In both studies, within the southern hemisphere lineage, the M. australis individuals were not monophyletic, but in general species relationships were not well resolved.

== Description ==
Myosotis australis subsp. saruwagedica plants are rosettes that are often stoloniferous. The rosette leaves have petioles that are 1–68 mm long. The rosette leaf blades are 6–739 mm long by 2–12 mm wide (length: width ratio 3.2–7.7: 1), usually narrowly oblanceolate, narrowly obovate to very broadly obovate, usually widest at or above the middle, usually with an acute apex. Both surfaces of the leaf are uniformly and densely covered in flexuous, patent to erect hairs oriented parallel or oblique to the midrib. On the upper surface of the leaf, these hairs are always antrorse (forward-facing) whereas on the lower surface, they are mostly antrorse but mixed with some retrorse hairs (backward-facing) near the tip and on the mid vein. Each rosette has 1–7 ascending to erect, usually branched, partially bracteate inflorescences that are not bifurcating at the top and are up to 630 mm long.
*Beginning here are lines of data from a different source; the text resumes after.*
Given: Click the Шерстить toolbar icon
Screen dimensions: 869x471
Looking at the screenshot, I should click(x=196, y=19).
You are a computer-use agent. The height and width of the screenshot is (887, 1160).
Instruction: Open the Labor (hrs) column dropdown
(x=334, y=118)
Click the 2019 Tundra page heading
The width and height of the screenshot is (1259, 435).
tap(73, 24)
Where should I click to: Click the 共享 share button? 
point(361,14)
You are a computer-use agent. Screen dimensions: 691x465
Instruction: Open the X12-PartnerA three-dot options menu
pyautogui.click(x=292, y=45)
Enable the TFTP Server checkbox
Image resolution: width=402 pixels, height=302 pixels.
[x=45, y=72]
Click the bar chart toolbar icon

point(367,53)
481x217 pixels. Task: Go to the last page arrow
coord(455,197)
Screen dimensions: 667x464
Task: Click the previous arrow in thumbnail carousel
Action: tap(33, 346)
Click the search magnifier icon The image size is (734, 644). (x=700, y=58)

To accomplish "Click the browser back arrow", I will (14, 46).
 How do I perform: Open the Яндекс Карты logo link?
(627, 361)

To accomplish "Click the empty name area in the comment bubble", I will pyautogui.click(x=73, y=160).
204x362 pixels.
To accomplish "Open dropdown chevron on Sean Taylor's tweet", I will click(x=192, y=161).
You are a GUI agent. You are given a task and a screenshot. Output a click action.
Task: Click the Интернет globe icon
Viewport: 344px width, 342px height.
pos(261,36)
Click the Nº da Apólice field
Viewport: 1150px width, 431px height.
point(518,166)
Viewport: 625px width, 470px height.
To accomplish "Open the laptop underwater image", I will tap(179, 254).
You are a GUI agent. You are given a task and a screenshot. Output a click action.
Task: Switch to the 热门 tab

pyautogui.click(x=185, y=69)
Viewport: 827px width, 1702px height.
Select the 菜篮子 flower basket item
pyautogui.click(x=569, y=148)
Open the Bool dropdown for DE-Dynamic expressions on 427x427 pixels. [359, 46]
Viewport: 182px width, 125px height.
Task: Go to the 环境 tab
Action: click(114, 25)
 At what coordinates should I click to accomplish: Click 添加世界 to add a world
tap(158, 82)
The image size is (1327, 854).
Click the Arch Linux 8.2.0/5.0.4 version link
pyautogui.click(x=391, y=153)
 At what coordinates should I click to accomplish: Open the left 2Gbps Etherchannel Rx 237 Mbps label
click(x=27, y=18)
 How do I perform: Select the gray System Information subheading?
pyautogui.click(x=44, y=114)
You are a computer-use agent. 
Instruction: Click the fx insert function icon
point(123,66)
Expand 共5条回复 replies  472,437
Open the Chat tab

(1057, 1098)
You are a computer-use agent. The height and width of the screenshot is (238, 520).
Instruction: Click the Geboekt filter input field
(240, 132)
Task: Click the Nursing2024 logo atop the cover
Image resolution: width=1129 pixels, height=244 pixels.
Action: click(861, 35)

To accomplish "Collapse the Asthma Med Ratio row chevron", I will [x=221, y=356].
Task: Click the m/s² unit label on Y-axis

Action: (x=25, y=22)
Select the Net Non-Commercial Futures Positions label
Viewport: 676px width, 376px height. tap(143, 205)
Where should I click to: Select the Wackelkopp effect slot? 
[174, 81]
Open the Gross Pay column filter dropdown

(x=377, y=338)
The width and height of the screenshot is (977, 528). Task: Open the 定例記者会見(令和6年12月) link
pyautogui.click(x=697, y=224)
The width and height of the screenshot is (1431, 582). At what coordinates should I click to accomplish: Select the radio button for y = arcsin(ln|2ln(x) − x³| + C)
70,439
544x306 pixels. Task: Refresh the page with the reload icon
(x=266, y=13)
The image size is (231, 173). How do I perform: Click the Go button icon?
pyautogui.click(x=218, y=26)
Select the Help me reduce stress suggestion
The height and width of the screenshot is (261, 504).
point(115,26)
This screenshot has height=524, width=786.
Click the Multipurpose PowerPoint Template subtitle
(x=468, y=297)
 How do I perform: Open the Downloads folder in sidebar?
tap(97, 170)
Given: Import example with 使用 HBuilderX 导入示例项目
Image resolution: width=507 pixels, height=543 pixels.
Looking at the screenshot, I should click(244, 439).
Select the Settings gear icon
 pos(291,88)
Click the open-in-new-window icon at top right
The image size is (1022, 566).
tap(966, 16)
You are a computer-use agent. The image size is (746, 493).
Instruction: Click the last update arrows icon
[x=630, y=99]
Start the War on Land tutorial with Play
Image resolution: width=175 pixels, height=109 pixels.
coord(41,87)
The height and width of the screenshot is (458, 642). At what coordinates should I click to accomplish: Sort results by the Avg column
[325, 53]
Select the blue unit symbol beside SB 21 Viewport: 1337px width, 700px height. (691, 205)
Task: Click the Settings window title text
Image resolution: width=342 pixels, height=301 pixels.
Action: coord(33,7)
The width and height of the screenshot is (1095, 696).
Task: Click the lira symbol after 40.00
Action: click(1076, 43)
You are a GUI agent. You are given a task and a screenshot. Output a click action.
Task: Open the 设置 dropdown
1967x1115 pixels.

The cauline leaves are similar to the rosette leaves, but become smaller, and have hairs similar to the rosette leaves but also with some hooked hairs on the underside of the uppermost cauline leaves. The flowers are 3–96 per inflorescence (rarely as many as 230), and each is borne on a short pedicel, with or without a bract. The calyx is 1–5 mm long at flowering and 2–7 mm long at fruiting, lobed to one-half to nearly all of its length, and densely covered in straight, flexuous or curved hairs, as well as some hooked hairs, all of which are mostly antrorse (with some retrorse or backward-facing hairs near the base). The longer calyx hairs are patent to erect whereas the shorter calyx hairs are appressed to patent. The corolla is white and 2–5 mm in diameter, with a cylindrical tube, petals that are usually broadly obovate to very broadly obovate, or ovate to very broadly ovate, and small white or yellow scales alternating with the petals. The anthers are partly exserted with the anther tips surpassing the faucal scales. The four smooth, shiny, usually medium to dark brown nutlets are 1.3–2.2 mm long by 0.6–1.7 mm wide and narrowly ovoid to broadly ovoid in shape.

The pollen of Myosotis australis subsp. saruwagedica is of the australis type.

The chromosome number of M. australis subsp. saruwagedica is unknown.

Flowering and fruiting throughout the year, with the main flowering and fruiting period April–August.

Very few images of plants of M. australis from New Guinea exist. A black and white photograph of a living plant taken by Pieter van Royen, and a botanical line drawing, can be seen in the Boraginaceae treatment for Flora Melanesia.

== Distribution and habitat ==
Myosotis australis subsp. saruwagedica is endemic to New Guinea. It is found in both Western New Guinea (in Mimina and Puncak Jaya) as well as Papua New Guinea, in the following districts: Highlands (Chiumbu, Eastern Highlands, Enga, Hela, Southern Highlands, Western Highlands & Jiwaka), Momase (Morobe, West Sepik), and Southern (Central, Milne Bay).

It can be found from 1775 to 4350 m ASL in alpine or subalpine meadows, grasslands or woodlands, on steep slopes and cliffs, in moist to boggy, shaded and sheltered areas.

This is the only species of Myosotis in New Guinea.

== Conservation status ==
Van Royen said M. australis was a "common species of the lower and upper mountain areas often reaches the alpine regions" in New Guinea. Although localities and other information on herbarium specimen labels can provide some information, up-to-date surveys to provide data on population size and the extent and quality of habitat is required before the conservations status of this species can be fully assessed. Because of this, it was suggested that "Data Deficient" is the most appropriate conservation category for this taxon when it is assessed against the IUCN criteria.